### MATERIAL FOR THE TASK

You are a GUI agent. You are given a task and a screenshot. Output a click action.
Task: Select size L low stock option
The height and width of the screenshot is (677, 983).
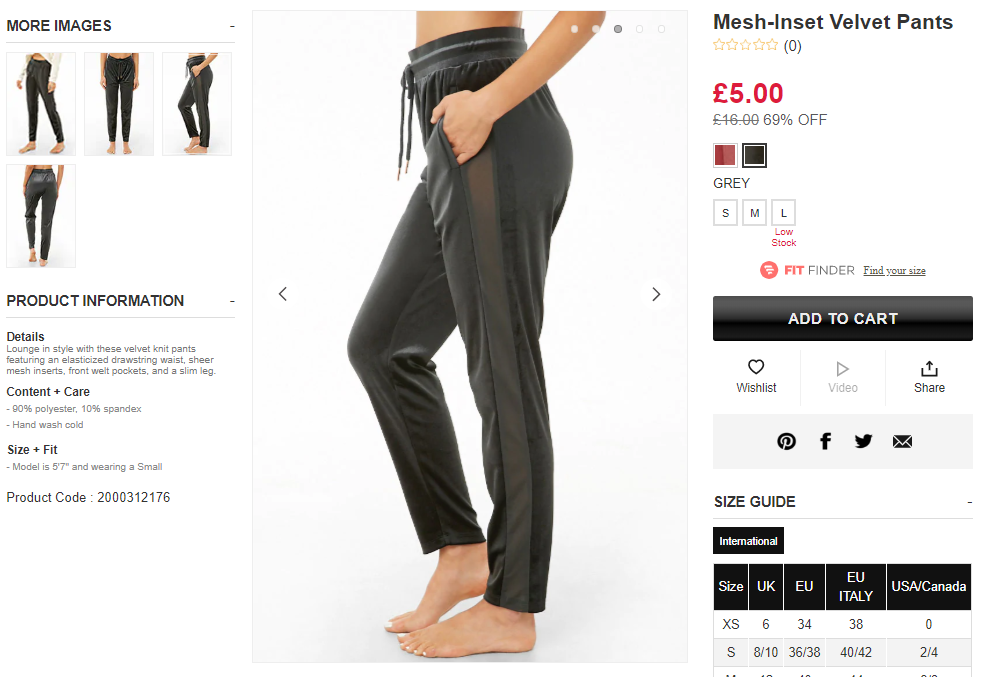784,213
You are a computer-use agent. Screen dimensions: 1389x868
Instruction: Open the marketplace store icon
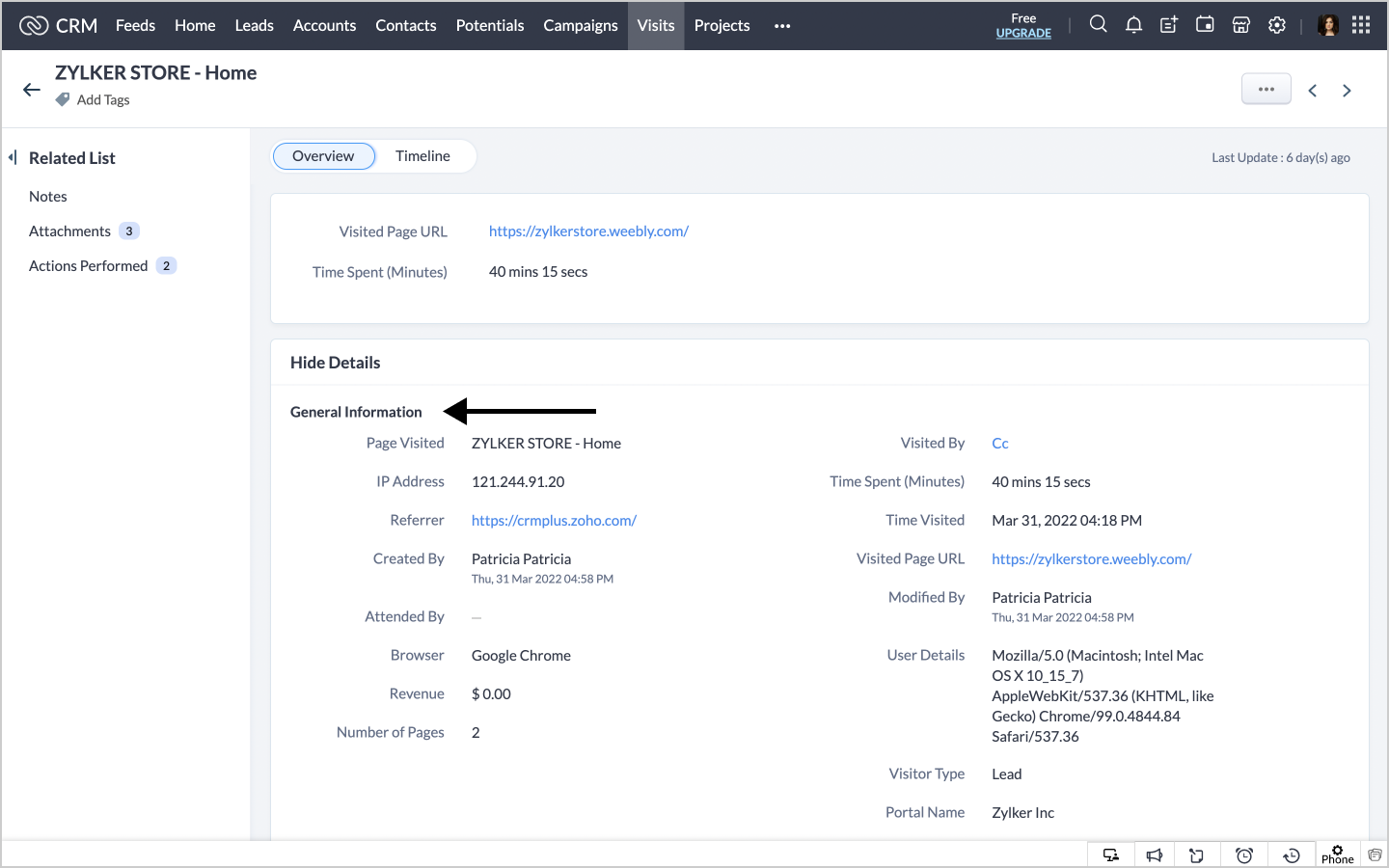click(x=1241, y=25)
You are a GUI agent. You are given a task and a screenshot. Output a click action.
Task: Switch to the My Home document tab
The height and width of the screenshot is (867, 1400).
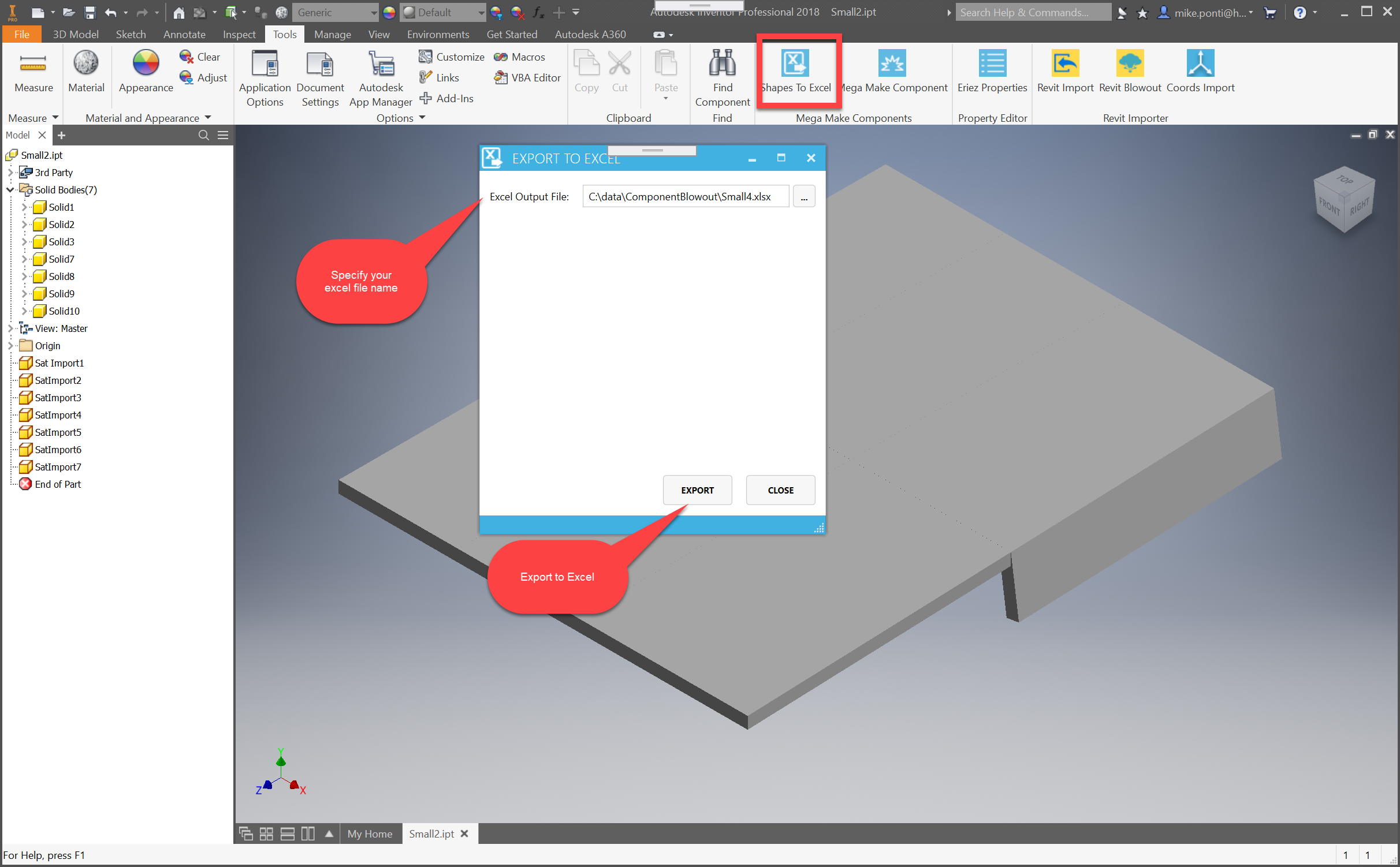click(x=370, y=834)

### SHORT EXERCISE
Format the entries above as a two-column CSV with the header row text,answer. Give one row per entry, with the entry's text and its answer each in one quoted field, line breaks replaced by spaces, and the pictures left out.

### FINISHED EXERCISE
text,answer
"You are a GUI agent. You are given a task and a screenshot. Output a click action. Task: Select size L low stock option The height and width of the screenshot is (677, 983).","784,213"
"You are a computer-use agent. Screen dimensions: 1389x868 Instruction: Open the marketplace store icon","click(x=1241, y=25)"
"You are a GUI agent. You are given a task and a screenshot. Output a click action. Task: Switch to the My Home document tab The height and width of the screenshot is (867, 1400).","click(x=370, y=834)"